Benefits of probiotics in equines
+ Increase diet digestibility.
+ Improve milk quantity and quality.
+ Promote growth.
+ Limit diarrhoea
+ Avoid hindgut disorders (acidosis, colic) and increase digestibility of diet.
+ Limit stress (transportation, race, etc.)
Benefits of probiotics in pigs
+ Improve diet digestibility.
+ Limit constipation.
+ Decrease stress.
-Lactating sow and piglets:
+ Improve colostrum quality, milk quality and quantity.
+ Increase litter size and vitality.
+ Increase piglet weight.
+ Reduce risk of diarrhoea.
+ Improve feed efficiency.
+ Improve meat quality.
+ Reduce risk of diarrhoea
In poultry, benefits of probiotic supplementation (live yeast or bacteria) increase resistance of chickens to Salmonella, E. coli or C. perfringens infections. Probiotics also can increase feed efficiency and productivity of laying hens, and an improvement in egg quality (decreased yolk cholesterol level, improved shell thickness, egg weight).

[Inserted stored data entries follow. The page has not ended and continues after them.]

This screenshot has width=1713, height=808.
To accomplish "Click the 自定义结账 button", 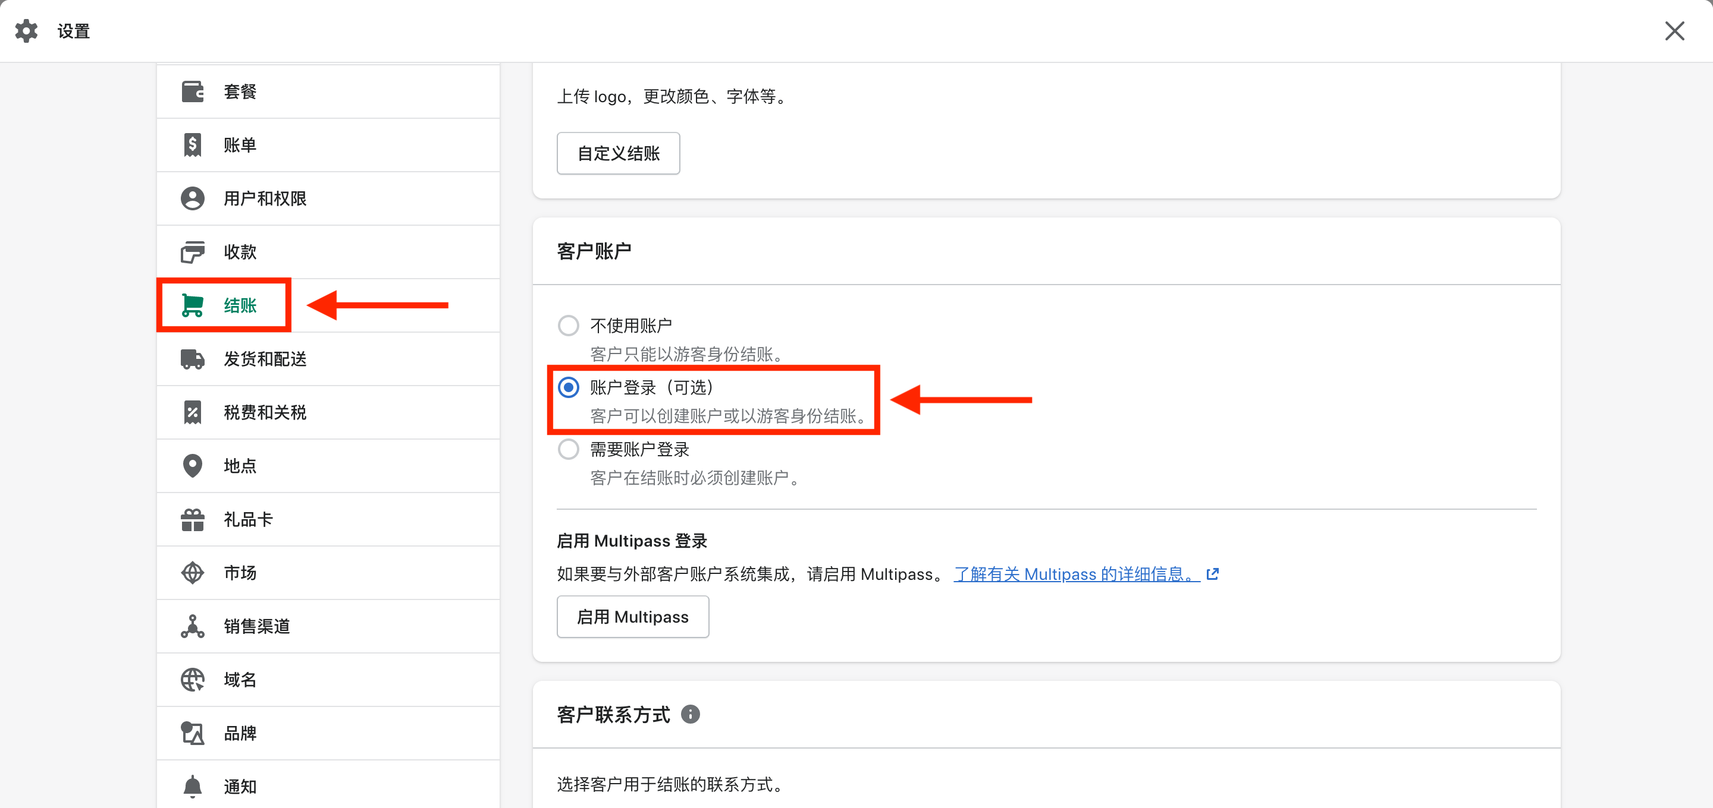I will click(617, 153).
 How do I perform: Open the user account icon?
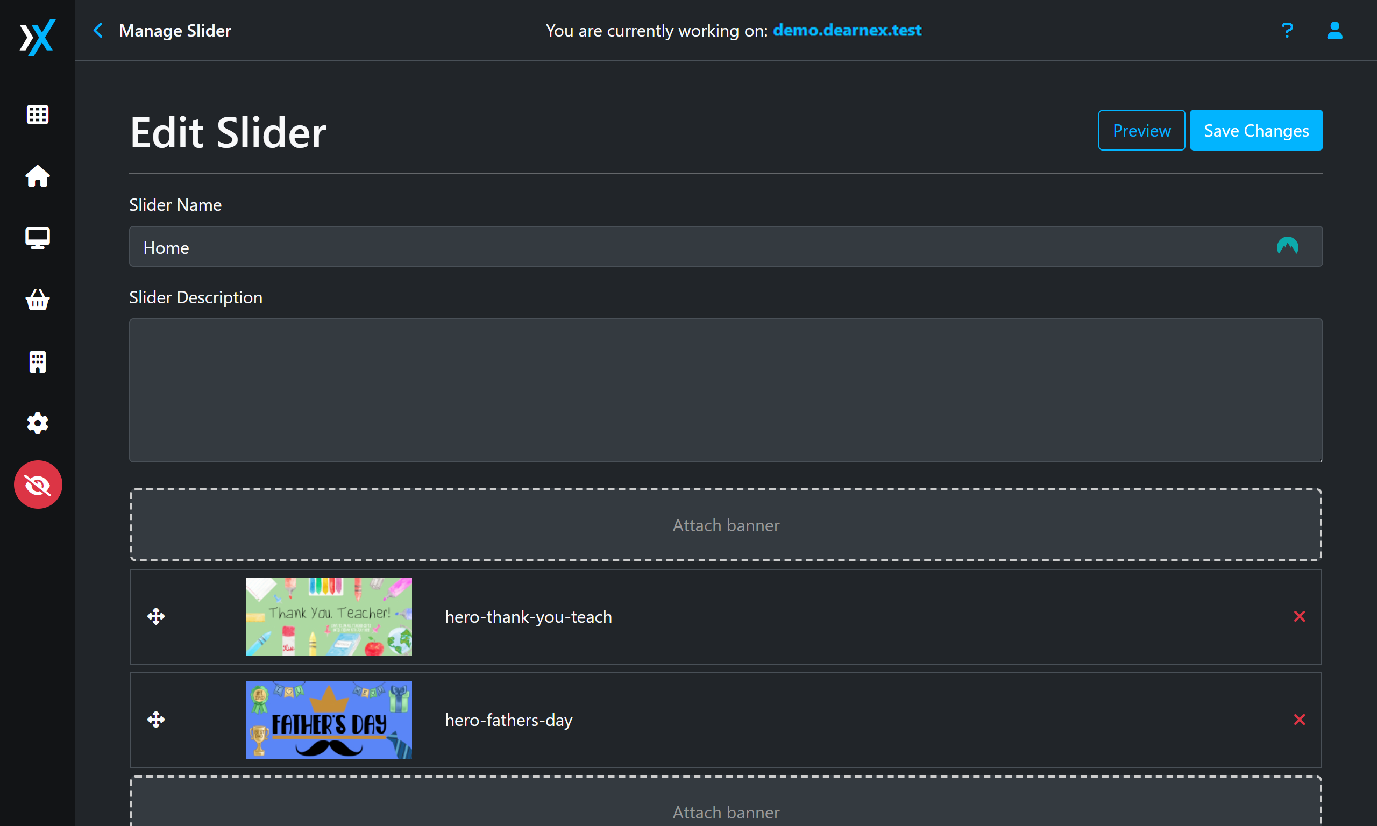click(x=1334, y=30)
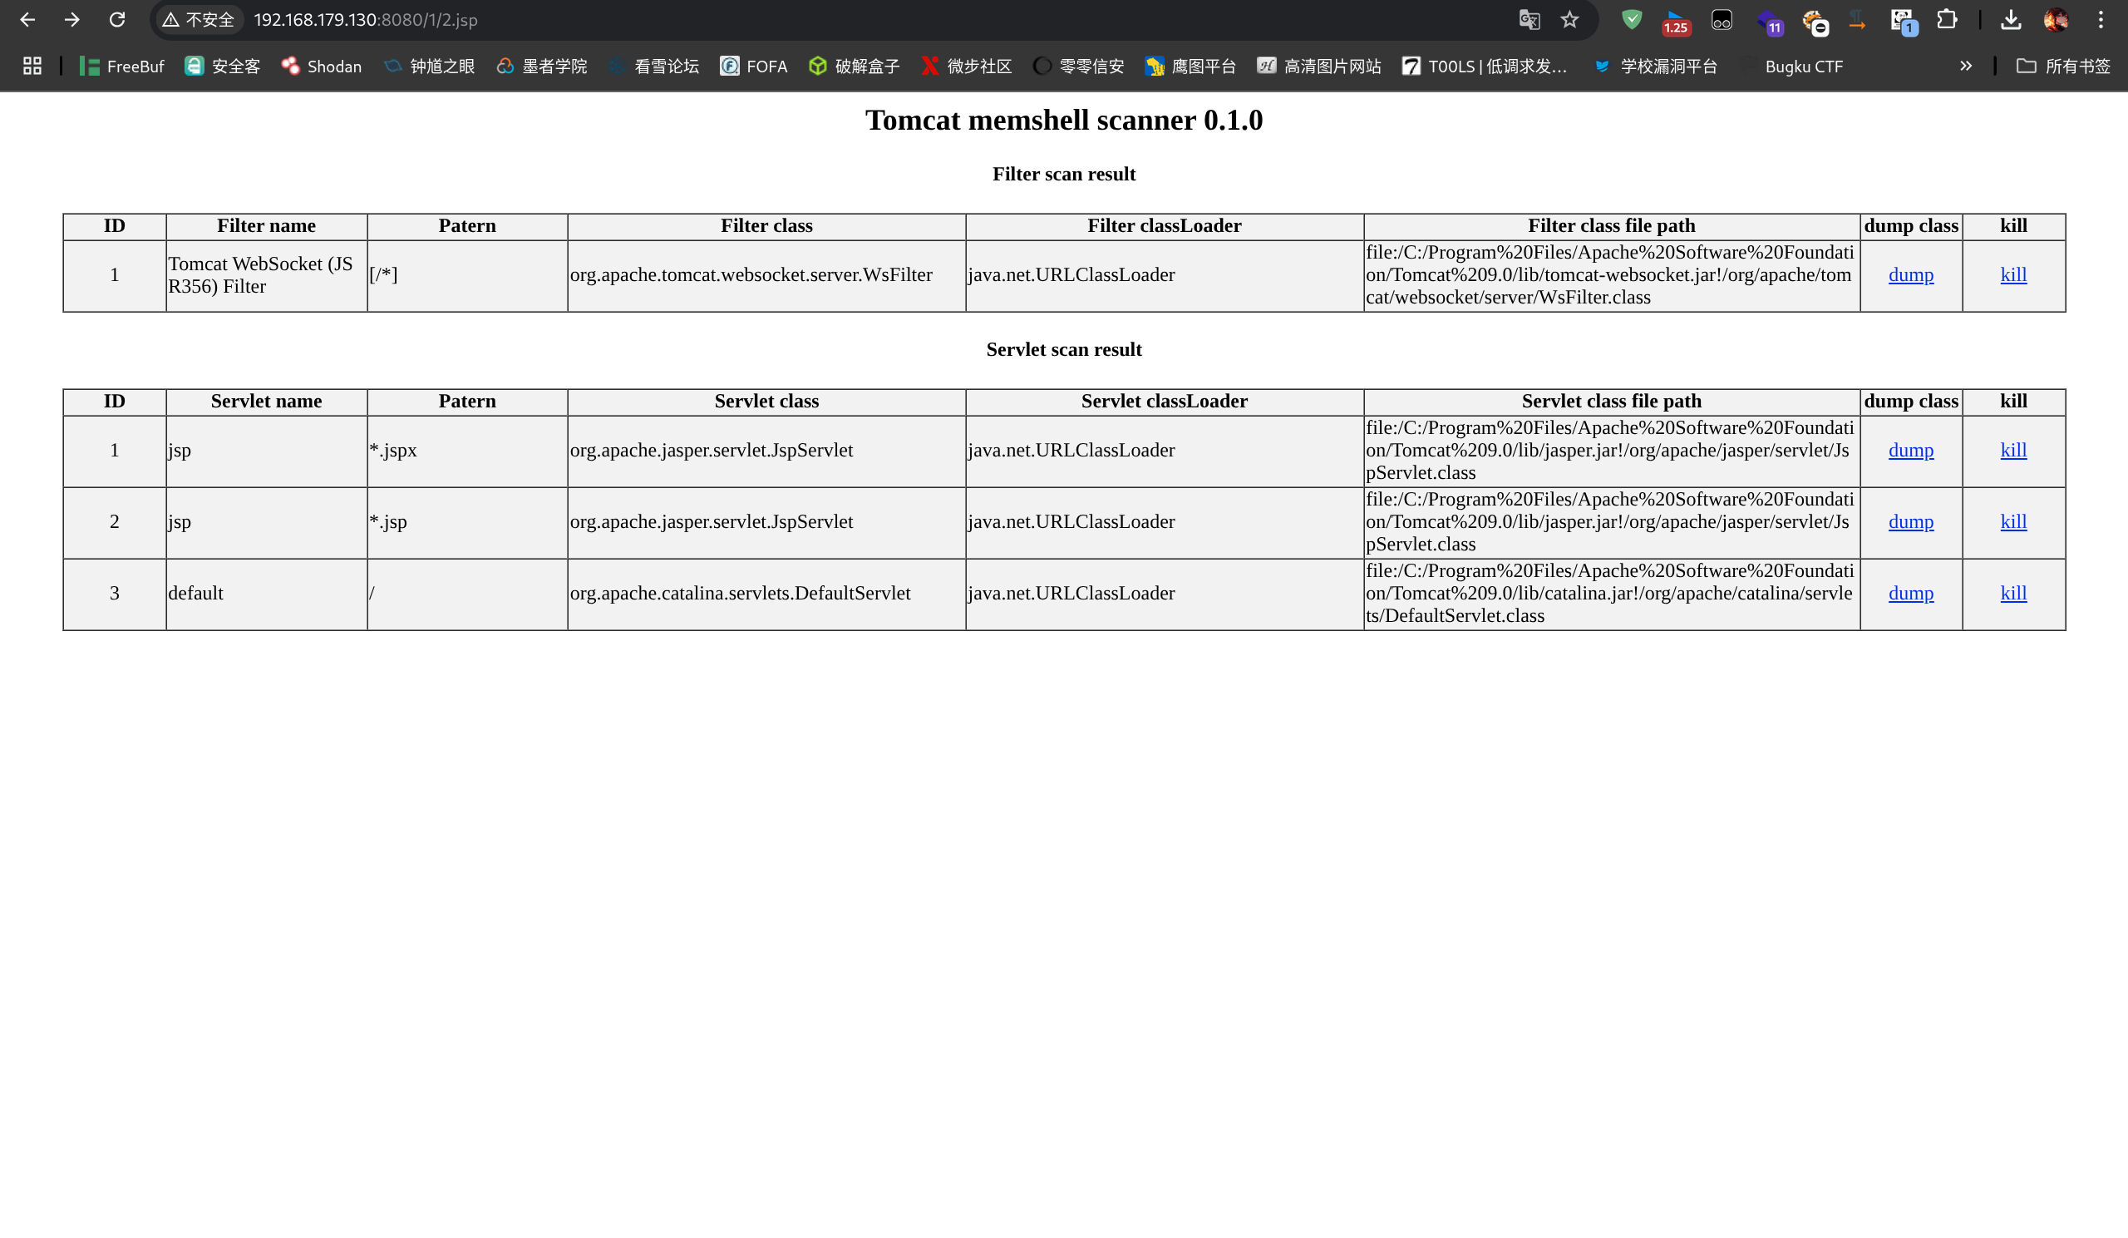Open the 所有书签 folder

(x=2063, y=66)
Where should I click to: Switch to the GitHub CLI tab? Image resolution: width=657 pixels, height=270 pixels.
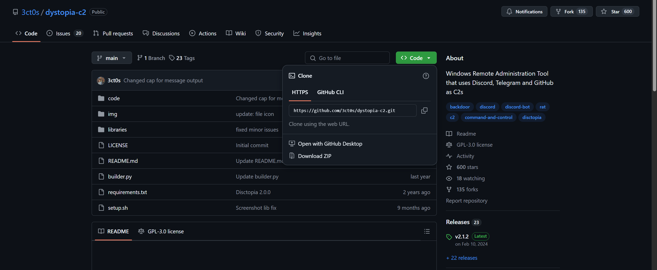tap(330, 92)
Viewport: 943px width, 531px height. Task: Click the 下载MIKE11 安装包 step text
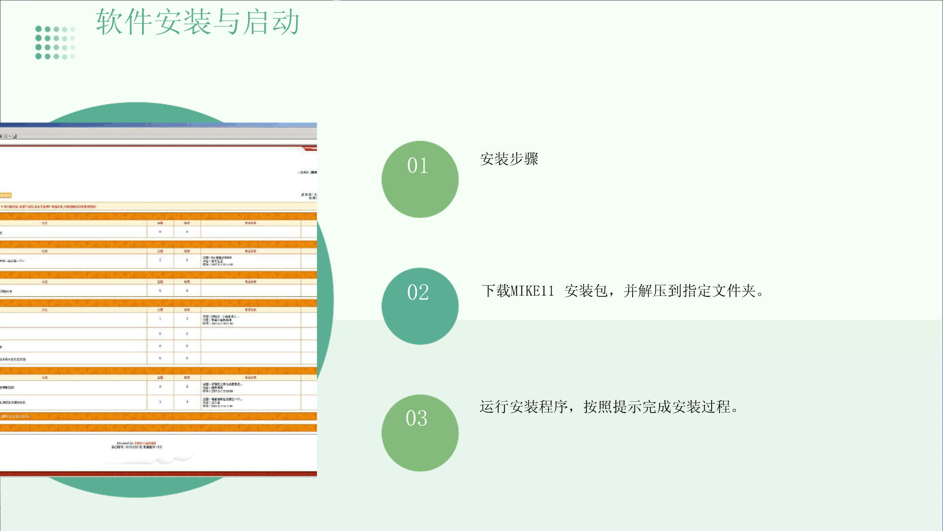pos(622,291)
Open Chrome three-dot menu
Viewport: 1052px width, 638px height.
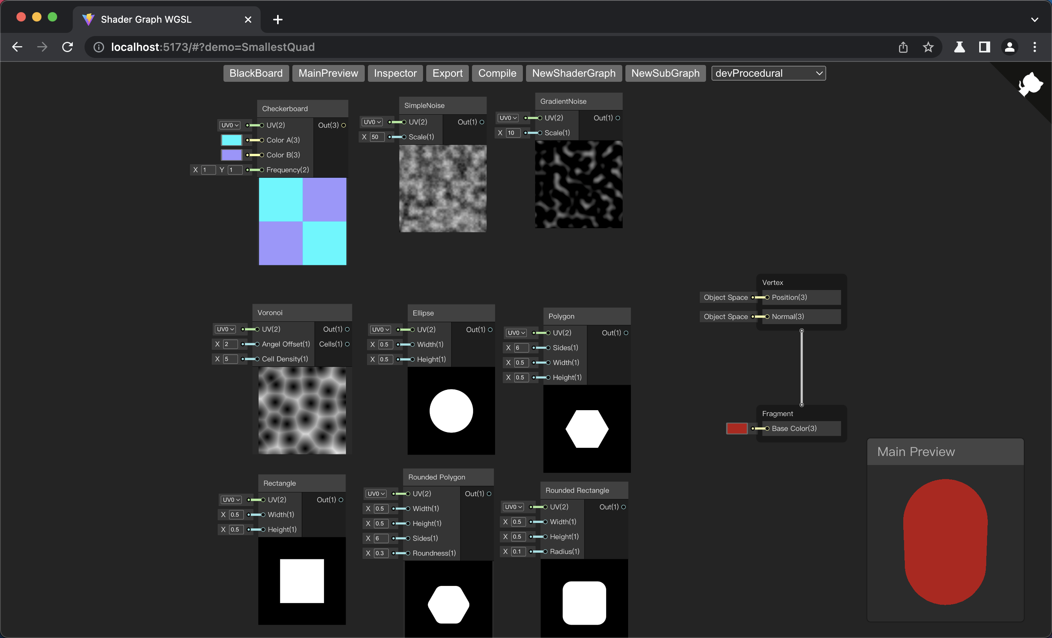[1034, 47]
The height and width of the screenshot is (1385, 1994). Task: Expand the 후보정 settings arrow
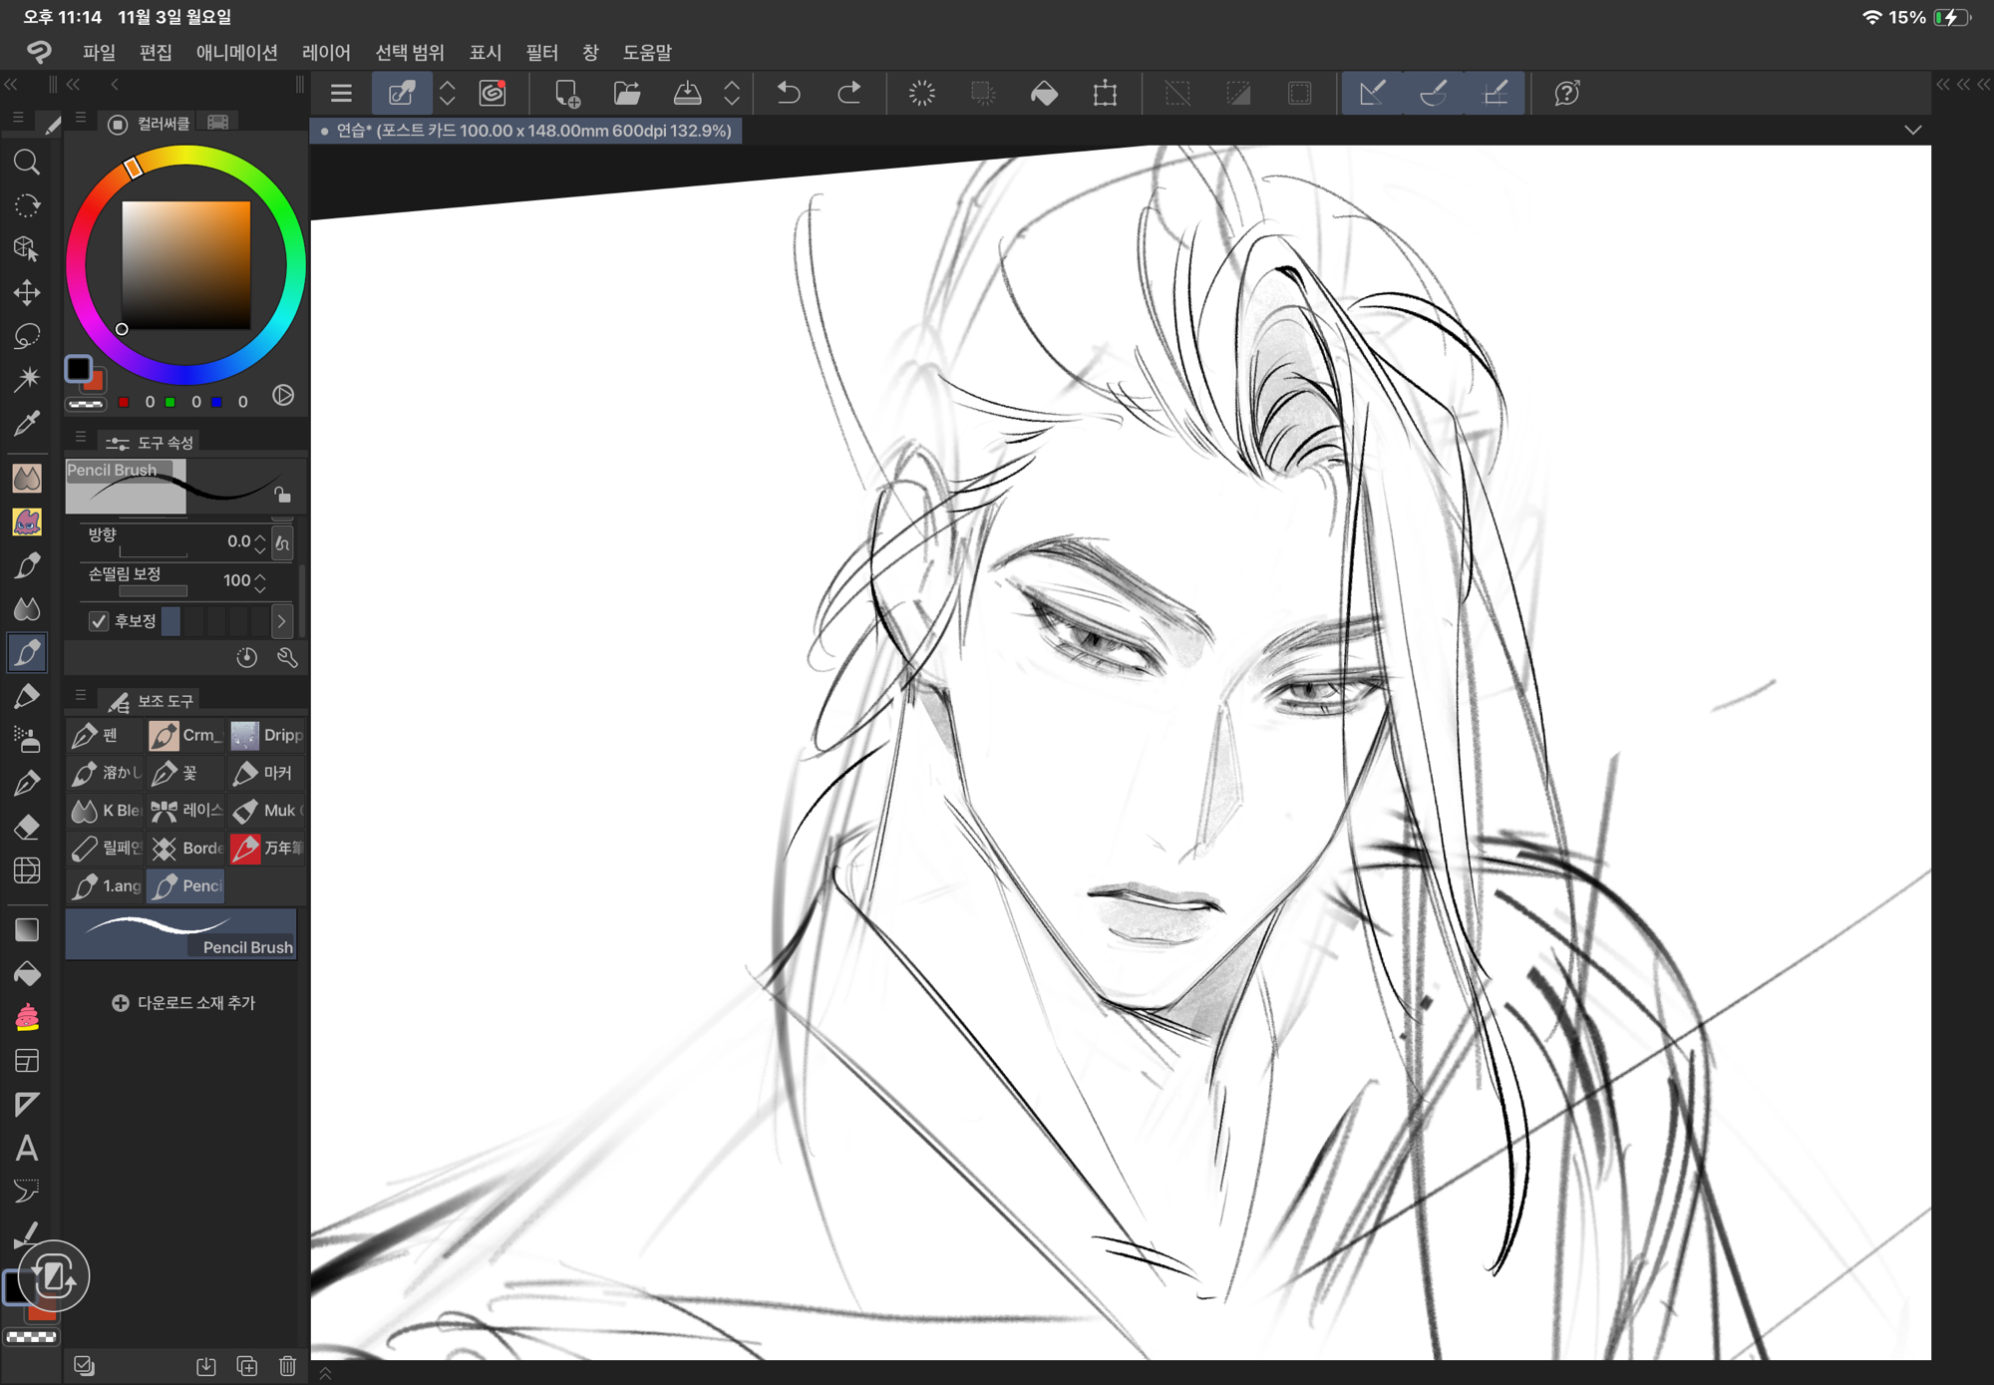click(x=281, y=621)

In aquaculture, growth-promoting effects, through better feed utilisation and digestion, as well as biological control of pathogen colonisation are the most important expected benefits of probiotic applications. Under pond conditions, the distribution of a P. acidilactici-based probiotic could be an effective treatment for limiting prevalence and load of Vibrio nigripulchritudo strains in haemolymph of marine shrimps. Some probiotics have been shown to protect rainbow trout against skin infections caused by Aeromonas bestiarum and a eukaryotic pathogen, Ichthyophthirius multifiliis.